TEXT SHOWN |
# My Childhood kitchen favorites(pic heavy)



## Eamon Burke (Dec 23, 2011)

This is a continuation of the other self-indulgent, pic-heavy post about the knife stuff I grew up with.


It's ordered from my favorite things, to the least interesting.

There are some things that have been lost in time--my parent's full set of vintage Revereware copper-bottom pots and pans, our Hobart-era Kitchenaid mixer with every attachment, the Dualit toaster, our almost magical stainless egg-frying pan(heaviest egg pan ever, but could cook an egg on a match), the cutting boards we had(1 pastry, 1 meat with blood groove, 1 small)...there are some that are no longer. But there is plenty left, and I wanted to share the fabulous kitchen tools left in the well-appointed kitchen I grew up with. You've probably never seen a kitchen like theirs in a house that for the most part pulled $6k per person, per year.

TASKS TO COMPLETE |
**a.** Decide whether each statement below agrees with the post about childhood kitchen tools. Answer yes or no for each, and quote the words of the post that decide it.
(i) The items in the post are arranged from the least interesting to the favorites.
(ii) The stainless egg-frying pan is described as the heaviest egg pan ever.
(iii) Three cutting boards are listed among the things that have been lost.
**b.** Translate this sentence from the post about childhood kitchen tools into Spanish: "It's ordered from my favorite things, to the least interesting."
**c.** Write the next part of the post about childhood kitchen tools, picking up after its final sentence.

DATA PROVIDED |
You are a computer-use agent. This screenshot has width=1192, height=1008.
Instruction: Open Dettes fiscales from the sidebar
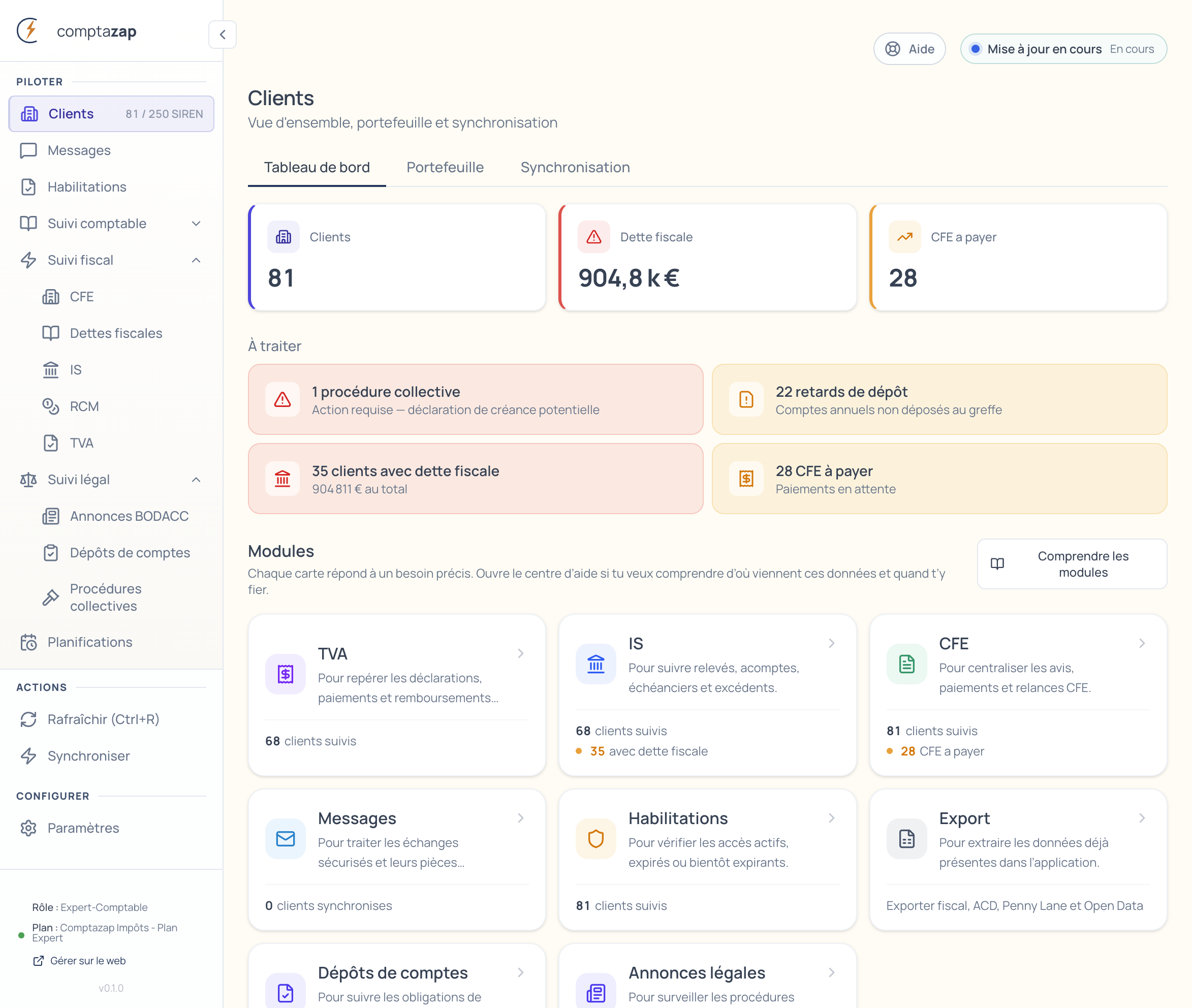[115, 333]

FINAL RESULTS |
**a.**
(i) No: "It's ordered from my favorite things, to the least interesting."
(ii) Yes: "heaviest egg pan ever"
(iii) Yes: "the cutting boards we had(1 pastry, 1 meat with blood groove, 1 small)"

**b.** Está ordenado desde mis cosas favoritas hasta las menos interesantes.

**c.**
:cooking:


This spoon. It is enchanted, surely, by the countless meals it has seen, and I cannot(repeat, CAN NOT) cook my best without a wooden spatula with at least a similar design. Mine current one's bamboo(and it's burned), and I will be replacing it with an heirloom quality wooden one designed exactly like this old one.







We had these in the kitchen, and I used them to smash garlics and whatnot, but they are woodworking mallets, and yes, they are both ironwood. Heavy as :censored:.





Best designed peeler ever. Some Japanese brand, but it has two slots, and the middle part does the cutting. The handle is just a round wood thing. Nothing fancy, but its the best I've ever used.





You don't see this in every kitchen. It was for breaking down pigs and deer, and hangs on the cabinet:





One of those cool hollow ice cream scoops that conducts heat from your hand to the scoop. Simple and effective.





The only Jar Opener I've ever used that actually worked. It would twist a tire off a car if it were only bigger. It dimples the lids, but when you are opening an old mason jar with cane syrup in the threads to clean it out, you can't be too picky.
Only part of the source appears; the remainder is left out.